Il semble que toute la CECA et ses problèmes soient déjà dans ce schéma, mais Jean Monnet se défend d’être un visionnaire. Pour lui, le rêve de 1944 est une chose, la réalité de 1950 est autre chose. En fait, c’est une redécouverte totale du problème, sous l’empire cette fois de la nécessité, maîtresse de l’action. « Action profonde, immédiate et dramatique », a-t-il écrit. Cela lui laisse peu de temps pour consulter peu de gens, si le secret, comme il le croit, doit être total. Il parle à Hirsch, son plus proche confident.

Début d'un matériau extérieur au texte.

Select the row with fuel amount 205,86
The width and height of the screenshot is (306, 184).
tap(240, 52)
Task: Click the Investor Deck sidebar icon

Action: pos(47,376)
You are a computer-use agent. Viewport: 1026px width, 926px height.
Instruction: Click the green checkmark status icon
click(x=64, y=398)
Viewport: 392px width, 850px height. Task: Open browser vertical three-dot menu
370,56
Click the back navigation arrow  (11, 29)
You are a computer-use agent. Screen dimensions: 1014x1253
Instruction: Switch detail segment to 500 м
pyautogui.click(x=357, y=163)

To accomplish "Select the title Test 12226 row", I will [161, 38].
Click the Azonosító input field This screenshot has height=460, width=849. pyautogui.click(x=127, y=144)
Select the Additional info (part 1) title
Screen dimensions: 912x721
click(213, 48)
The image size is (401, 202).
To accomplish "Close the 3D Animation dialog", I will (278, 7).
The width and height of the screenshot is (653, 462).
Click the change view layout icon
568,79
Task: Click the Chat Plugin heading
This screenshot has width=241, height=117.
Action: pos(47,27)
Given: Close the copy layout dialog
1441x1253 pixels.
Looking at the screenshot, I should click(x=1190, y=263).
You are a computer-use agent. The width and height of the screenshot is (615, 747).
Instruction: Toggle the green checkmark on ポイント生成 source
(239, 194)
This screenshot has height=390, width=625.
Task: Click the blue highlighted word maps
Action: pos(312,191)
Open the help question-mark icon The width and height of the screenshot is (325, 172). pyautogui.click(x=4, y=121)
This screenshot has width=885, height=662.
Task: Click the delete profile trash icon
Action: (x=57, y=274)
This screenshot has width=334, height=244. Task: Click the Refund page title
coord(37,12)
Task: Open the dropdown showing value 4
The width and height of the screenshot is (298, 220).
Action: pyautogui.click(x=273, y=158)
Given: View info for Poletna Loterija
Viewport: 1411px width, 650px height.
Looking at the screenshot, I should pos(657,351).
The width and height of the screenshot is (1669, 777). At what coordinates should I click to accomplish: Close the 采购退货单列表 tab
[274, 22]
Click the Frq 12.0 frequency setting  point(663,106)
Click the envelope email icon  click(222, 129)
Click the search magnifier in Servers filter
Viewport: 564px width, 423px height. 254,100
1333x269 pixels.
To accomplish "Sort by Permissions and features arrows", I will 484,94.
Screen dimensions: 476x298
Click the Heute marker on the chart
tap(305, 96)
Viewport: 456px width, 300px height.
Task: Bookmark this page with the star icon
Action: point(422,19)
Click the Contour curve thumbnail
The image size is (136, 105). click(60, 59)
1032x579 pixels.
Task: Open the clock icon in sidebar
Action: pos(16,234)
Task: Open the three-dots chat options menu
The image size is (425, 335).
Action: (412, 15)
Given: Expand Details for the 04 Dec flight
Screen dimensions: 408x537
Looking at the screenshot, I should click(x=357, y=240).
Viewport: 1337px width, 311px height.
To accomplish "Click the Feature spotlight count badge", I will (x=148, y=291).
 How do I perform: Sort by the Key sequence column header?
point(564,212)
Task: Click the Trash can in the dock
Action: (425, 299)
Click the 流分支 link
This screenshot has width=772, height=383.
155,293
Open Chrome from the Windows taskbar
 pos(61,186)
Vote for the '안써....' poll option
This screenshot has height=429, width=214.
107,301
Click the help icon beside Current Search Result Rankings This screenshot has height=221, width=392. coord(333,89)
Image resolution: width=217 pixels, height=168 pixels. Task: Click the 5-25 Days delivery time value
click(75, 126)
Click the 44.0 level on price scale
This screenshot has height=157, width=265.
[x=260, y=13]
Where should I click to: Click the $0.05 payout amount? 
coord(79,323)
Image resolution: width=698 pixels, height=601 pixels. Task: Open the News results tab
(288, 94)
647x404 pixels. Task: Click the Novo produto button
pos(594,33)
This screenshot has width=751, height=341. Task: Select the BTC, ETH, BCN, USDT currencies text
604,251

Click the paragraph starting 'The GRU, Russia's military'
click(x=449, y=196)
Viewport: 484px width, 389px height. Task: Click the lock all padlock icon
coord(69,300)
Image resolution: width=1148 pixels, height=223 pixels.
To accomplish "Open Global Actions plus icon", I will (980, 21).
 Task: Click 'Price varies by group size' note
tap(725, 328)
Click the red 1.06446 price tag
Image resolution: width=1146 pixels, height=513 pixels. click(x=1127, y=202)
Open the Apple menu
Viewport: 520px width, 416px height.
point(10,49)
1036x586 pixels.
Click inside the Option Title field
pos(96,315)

Le hasard fait venir rue de Martignac le professeur Paul Reuter, jurisconsulte au Quai d’Orsay. Monnet essaie sur lui une de ses idées, le résultat est si bon que tout le projet y passe. Reuter est séquestré et, pendant le week-end du 16 avril, contribue avec Monnet et Hirsch à la première version de la déclaration lue le 8 mai.

 

D’emblée fuse la formule historique : « La paix mondiale ne saurait être sauvegardée sans des efforts créateurs à la mesure des dangers qui la menacent. La contribution qu’une Europe organisée et vivante peut apporter à la civilisation est indispensable au maintien des relations pacifiques ». Elle subsistera jusqu’au neuvième et dernier projet, daté du 6 mai. C’est donc entre le 16 avril et le 6 mai que fut élaborée une proposition dont chaque mot a été pesé de manière à ne laisser aucun recul, aucune échappatoire à ceux qui l’accepteraient. L’exégèse de ces textes successifs ferait apparaître les progrès apportés à la formulation d’une idée invariable : « Ouvrir une brèche dans le rempart des souverainetés nationales, y entraîner les Etats européens vers l’unité et la fédération ». Cette phrase de Jean Monnet ne figure plus dans les versions suivantes, mais elle les a irradiées. On voit « l’autorité internationale » du 16 avril devenue déjà le 17 avril « l’autorité commune » et, le 27 avril, « Haute Autorité commune » : Reuter est passé par là. Dans le troisième projet, les décisions de la Haute Autorité seront obligatoires, dans le sixième elles seront seulement acceptées par les pays, dans le huitième elle les lieront : Monnet n’a pas cédé. Très vite, Uri a été mis dans le secret : la partie économique prend plus de rigueur, le style devient plus élégant. Le cercle des conjurés est fermé. Il s’entrouvrira pour le directeur de cabinet de M. Schuman, Bernard Clappier.

 

La proposition s’adresse à l’Allemagne au premier chef. Mais dès la seconde version, elle est « ouverte à la participation des autres pays d’Europe ». Son « extension graduelle aux autres domaines de l’économie » figure dans le projet d’origine. Ainsi peut-on mesurer, en sondant les racines, l’ambition de ceux qui ont planté le premier arbre de l’Europe. Le charbon et l’acier ne sont visiblement qu’un moyen. La CECA n’avait pas sa fin en elle-même, elle n’aura pas été, comme on a tendance à le croire aujourd’hui, un rameau desséché de la généalogie européenne. Elle en reste la souche.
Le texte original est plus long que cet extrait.